Nach Ansicht des BFH ist § 6a Satz 4 GrEStG dahingehend auszulegen, dass die dort genannten Fristen nur insoweit eingehalten werden müssen, als sie aufgrund eines begünstigten Umwandlungsvorgangs auch eingehalten werden können.
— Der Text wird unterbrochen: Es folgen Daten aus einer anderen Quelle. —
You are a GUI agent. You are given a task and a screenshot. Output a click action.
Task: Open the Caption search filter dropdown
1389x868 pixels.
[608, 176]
Bei Umwandlungsvorgängen zwischen einer abhängigen Gesellschaft und einem herrschenden Unternehmen muss in Fällen der Verschmelzung nur die Vorbehaltensfrist und in Fällen der Abspaltung oder Ausgliederung zur Neugründung nur die Nachbehaltensfrist eingehalten werden. Das gilt bei der Verschmelzung sowohl für die Verschmelzung auf die abhängige Gesellschaft als auch für die Verschmelzung auf das herrschende Unternehmen. Die Nachbehaltensfrist muss bei der Verschmelzung und die Vorbehaltensfrist bei der Abspaltung oder Ausgliederung zur Neugründung nicht eingehalten werden, um die Steuerbegünstigung zu erlangen.
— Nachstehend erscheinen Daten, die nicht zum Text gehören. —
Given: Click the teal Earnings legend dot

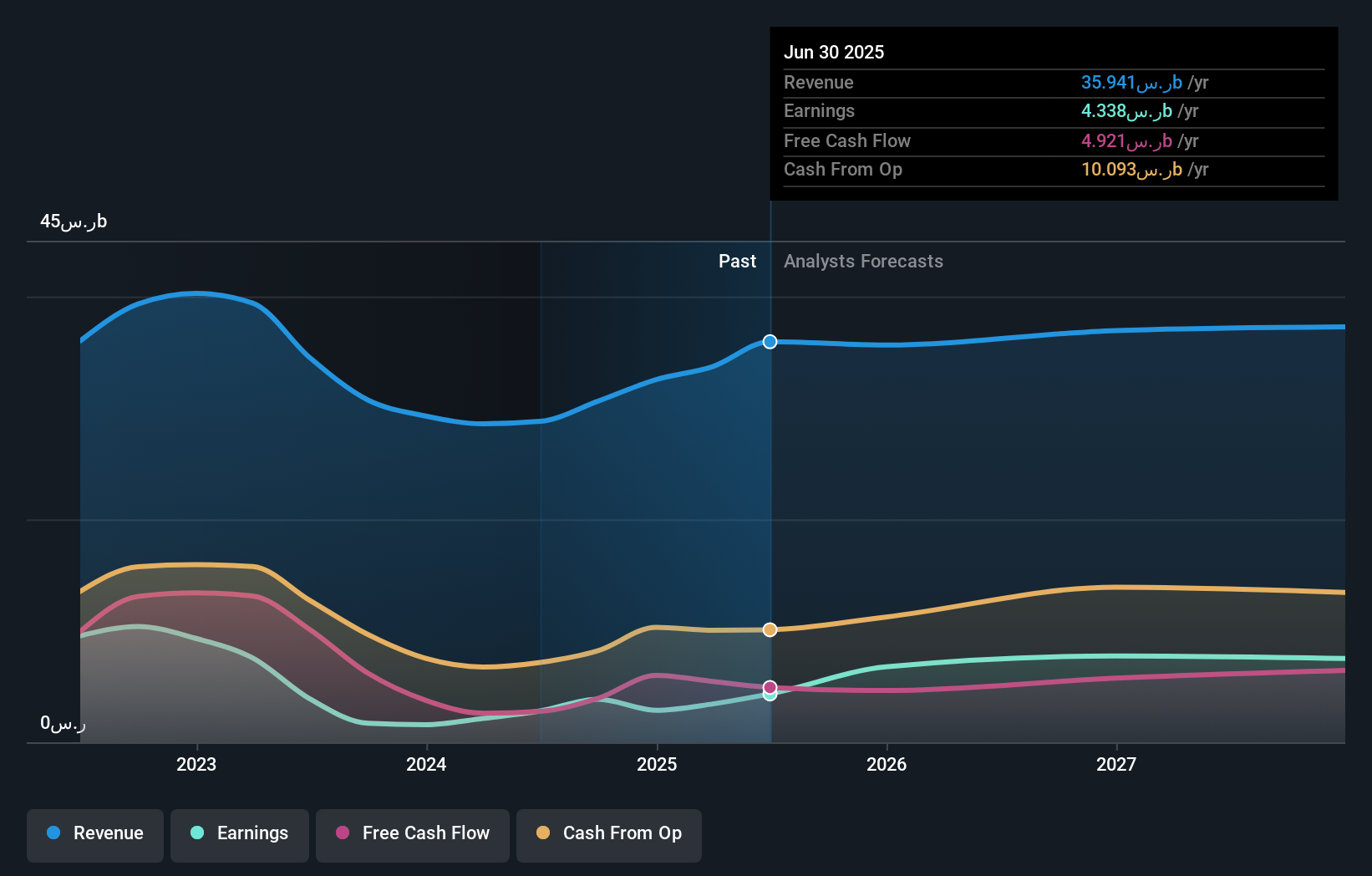Looking at the screenshot, I should point(196,833).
Entsprechendes gilt, wenn mehrere von einem herrschenden Unternehmen abhängige Gesellschaften an dem Umwandlungsvorgang beteiligt sind. In diesem Fall muss bei der Verschmelzung die Nachbehaltensfrist nur in Bezug auf die aufnehmende Gesellschaft und die Vorbehaltensfrist in Bezug auf die beiden abhängigen Gesellschaften eingehalten werden. Bei der Abspaltung oder Ausgliederung zur Neugründung muss die Vorbehaltensfrist nur in Bezug auf die abgebende Gesellschaft und die Nachbehaltensfrist in Bezug auf beide abhängigen Gesellschaften eingehalten werden.
Die von der Finanzverwaltung vertretene gegenteilige Auffassung findet nach Auffassung des BFH weder im Wortlaut oder in der Systematik des § 6a GrEStG noch in den Gesetzesmaterialien eine Stütze.